Luciérnagas, como espectadoras frente a la ventana de cristales negros.
¿Llegó a abrirse alguna vez, aun en tiempos de azul claro y calmo? No lo sabían. Mares de tiempo habrían perdido en los últimos veranos intentando agrietar la cerradura; suspiros de insecto intentando forzarla con las maltratadas patitas, por primera vez.
Las estrellas iluminaban su intento de crimen, observando sin interrumpir. La luna se escondía entre las nubes, haciendo oídos sordos a la naturaleza de la que nunca más se entendía.
El mar traía consigo restos de pólvora de las ciudades vecinas.
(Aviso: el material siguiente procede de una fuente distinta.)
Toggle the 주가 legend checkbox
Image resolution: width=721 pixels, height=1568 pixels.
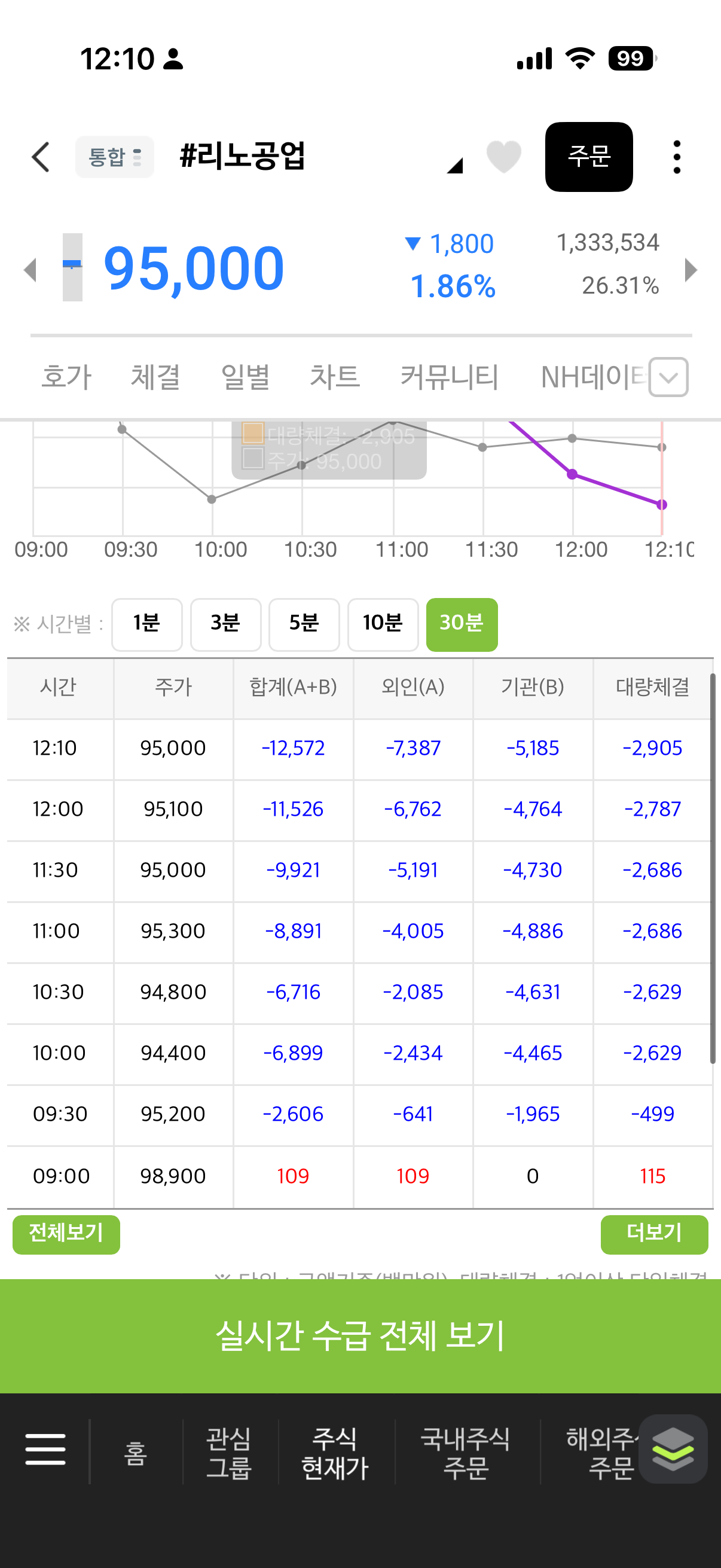253,458
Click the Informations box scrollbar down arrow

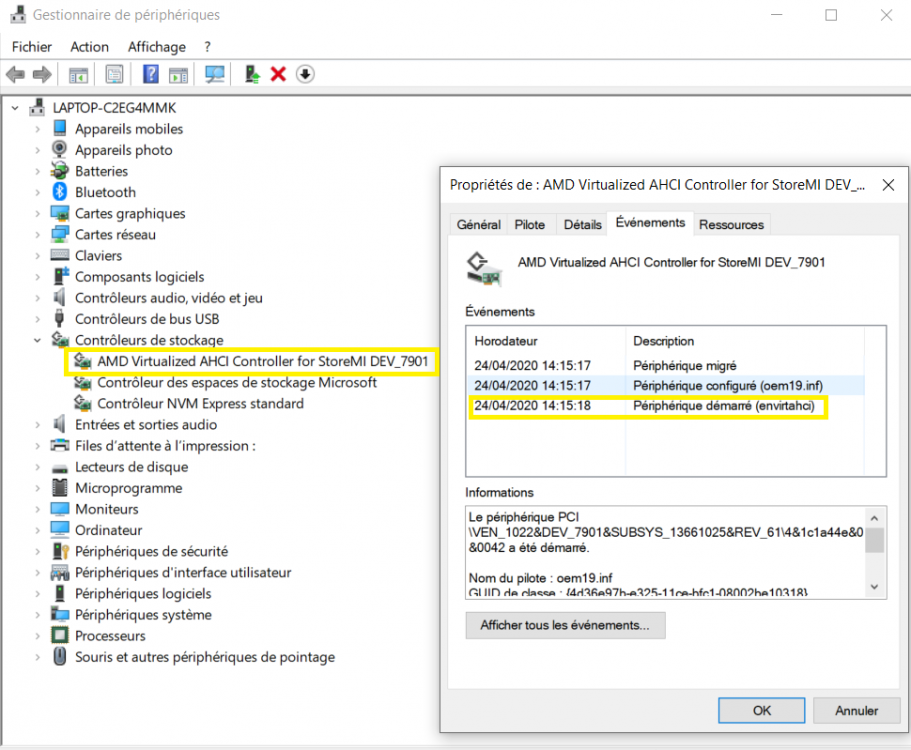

Las luces que antaño brillaran en el cielo se habrían escondido para no volver, para no ayudar; para ser restos tranquilos, pero restos.
Una pata cedió. Una luciérnaga empezó a llorar mientras cristales brotaban de su herida. Las demás observaban la cerradura, con aquel trozo de miembro incrustado. Parecía una palanca mal diseñada, una pobre polea de hace dos siglos.
A pesar de los gritos, sus compañeras agarraron a la pequeña herida, y marcharon. La luna salió de entre las nubes ante el alboroto, y las estrellas se apagaron poco a poco; nada más tendrían que hacer este verano.
Quizá volvieran al siguiente, o quizá no.
La ventana observó indiferente aquel mustio palo que ayer sujetara un sueño.